Monthly Archives: May 2009

On seasonal eating

IMG_1389Pea season

“Guess what’s NOT for dinner tonight, folks?”  I have just walked in from the garden, colander brimming, and I am addressing my husband and daughter.  “SALAD!”

“Woo-hoo!” was the response.

Don’t get me wrong:  we adore salads in this house.  We easily eat between six to nine cups of salad an evening for dinner:  that’s the equivalent of about one of those huge bags of premixed salads you buy at the store…though ours is much better, of course ;)   Our daughter eats a good two cups by herself.  And it’s not like salads aren’t still on the menu, because they are.  It’s just that other things are ripening and moving the salad over.  Last night’s big harvest was broccoli, and it was really quite tasty.  Tonight will be greens of some variety, perhaps turnip or spinach or rapini, to pair with the pot of cranberry beans bubbling away on the stove at the moment.
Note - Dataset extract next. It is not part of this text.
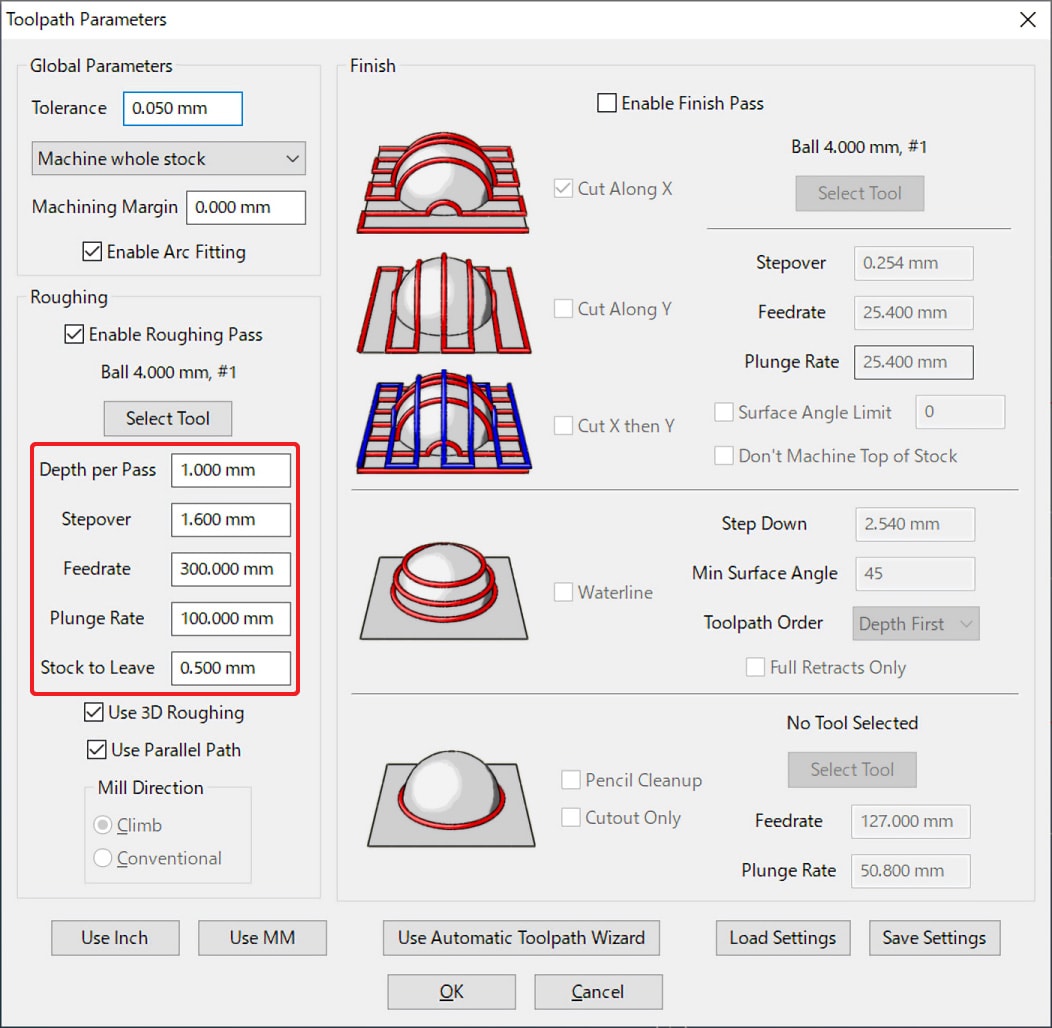Open the Machine whole stock dropdown

pos(167,159)
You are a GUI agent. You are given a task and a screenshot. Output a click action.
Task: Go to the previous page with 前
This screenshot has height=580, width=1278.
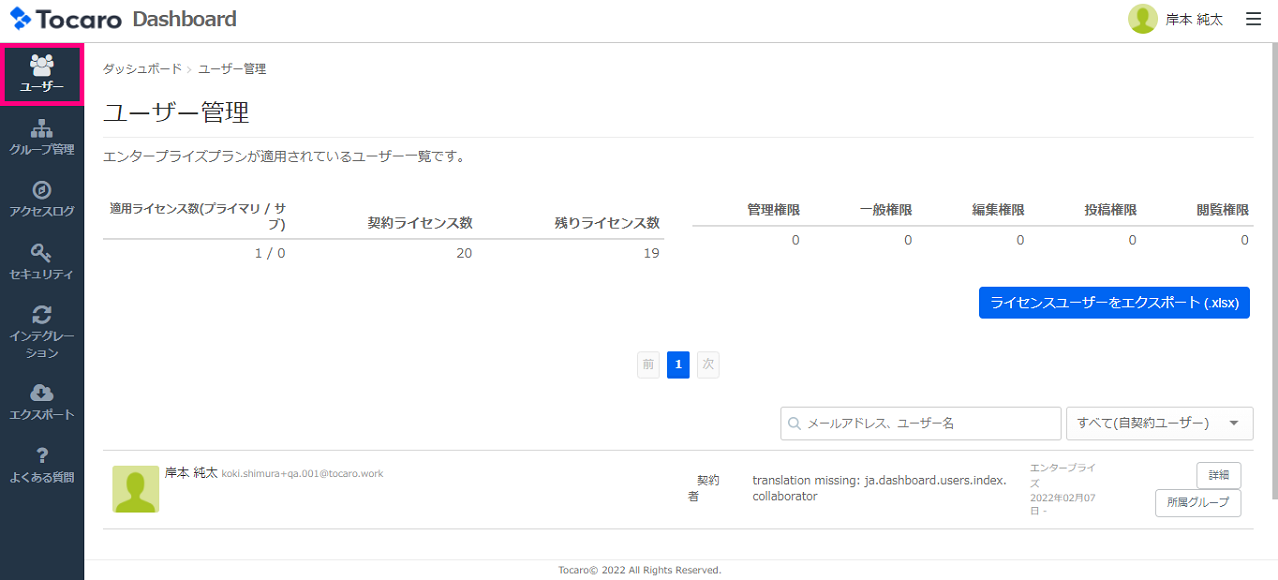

Eating seasonally means you do need to take what’s available:  it’s completely different from “well, what do YOU feel like eating for dinner tonight?”  The garden dictates our diet!  One more day and that broccoli would’ve opened too much, another 5 days my spinach will be bolting.  While many people would find this incredibly limiting, I instead pity their narrow-mindedness and lack of opportunity.  Everything we eat is at its nutritional peak, still warm from the sun.

The downside, if it could be considered one, is when something’s in season, that’s what you eat.  It’s license to be a glutton, I think.  Asparagus!  Green garlic, multitudinous greens, spring onions, broccoli, Asian cabbages.  It’s not a bad way to eat, frankly.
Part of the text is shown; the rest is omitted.